But my question was this $25 mn, can you help me understand that of the three slow areas, how much did each contribute so Consulting had degrowth by how much?

 

Ranganath D. Mavinakere

 

I think we have stated the broad reasons, we cannot clearly talk about individual contracts and give customer names, etc., we have broadly indicated which are the revenue streams and broad reason. As I was responding to the earlier question on which of the projects ramp up which we had expected earlier in a couple of large deal wins, there are not many, couple of projects, but we cannot be that specific in naming the accounts.

 

 

 

 

Varun

 

The follow up to this is, the slowness in ERP, can you just give us some color – is it just limited to some particular clients or industries, let us say Retail, Financial sector, Healthcare what is really happening in this ERP space?

 

Vishal Sikka

 

The complex package implementations are not as frequent. I believe also this is a temporary thing, I do not see that as a secular thing. So, this is I think something that will come back. To your other question on ERP, we have a practice where we do package systems implementations and this practice grew less than the other practices. That is what we mean by this.

 

 

 

 

Varun

 

I mean, were you more vulnerable to particular industries?

 

Vishal Sikka

 

No.

 

Varun

 

All these projects ramp downs which have happened, can we expect it to come back in the second or the third quarter?

 

Vishal Sikka

 

No, so these are very different thing.

 

Varun

 

No, this is another thing.

 

Vishal Sikka

 

Let me explain, there are no ramp downs. There is a slower than expected ramp up in projects from the deals that we have won, that is one thing. Unexpected reductions in discretionary spending around the Package Systems and Consulting is another thing. And slowdown in Finacle to the tune of $2.5 mn and slowdown in India to the tune of $4 mn to $4.5 mn were other things. So this is basically the situation, it is not any bigger deal than this.

Records
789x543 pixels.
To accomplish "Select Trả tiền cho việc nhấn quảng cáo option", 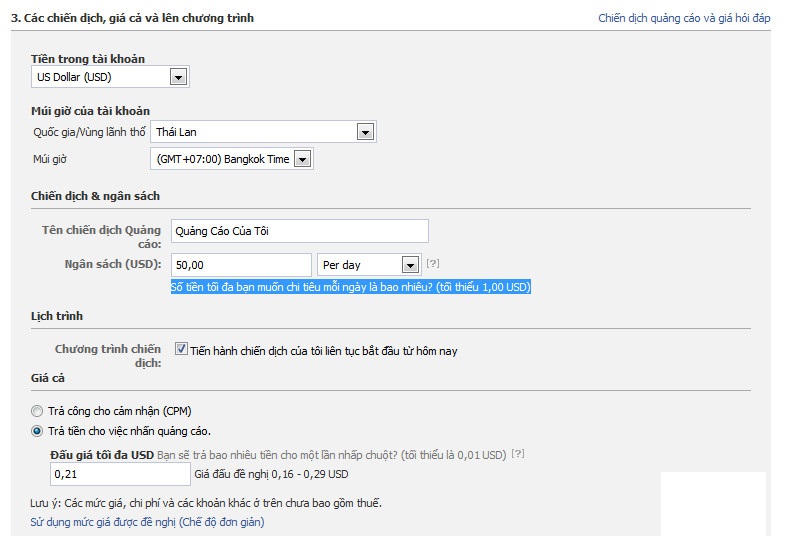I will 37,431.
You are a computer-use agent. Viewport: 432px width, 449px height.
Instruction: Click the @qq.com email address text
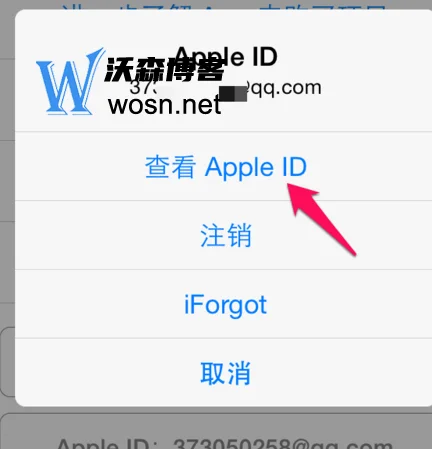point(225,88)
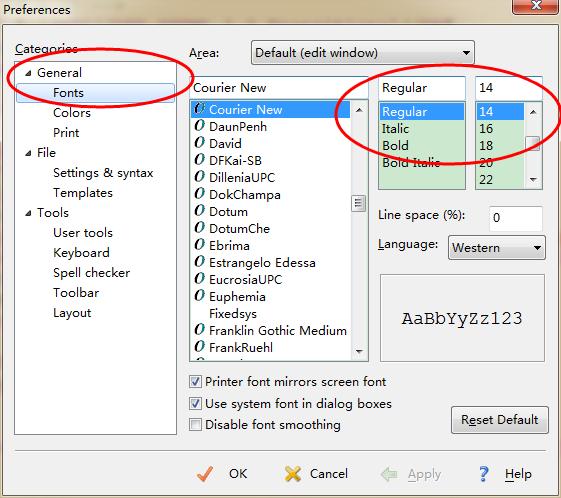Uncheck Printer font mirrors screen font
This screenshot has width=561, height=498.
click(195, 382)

Problem details
Extend the earnings call transcript about the Consulting and package implementation slowdown by writing what follows its final sentence.

Response to the exercise
 

Varun

 

So that is what I am trying to understand, why the slowness from the large deal wins? Is there something specific to clients?

 

Vishal Sikka

 

Yes, we believe that it is in particular these two or three clients where we saw this happening, this is not anything broader than that.

 

Varun

 

And these two three clients are across which industry, I am not asking for names, but which industry?

 

Vishal Sikka

 

Generally, Lifesciences, generally all these combination of events impact Lifesciences this quarter more than others.

 

Varun

 

Meaning, business comings?

 

Ranganath D. Mavinakere

 

Its ramp-up, and it is not ramp-down that Vishal corrected.

 

Varun

 

And can we expect these ramp-ups to happen in the second quarter, Ranga?

 

Ranganath D. Mavinakere

 

I think at this point in time the visibility what we have we have said and we have to see how the Q2 progresses, let's see at the end of Q2. At this point in time we don’t want to make a very emphatic statement.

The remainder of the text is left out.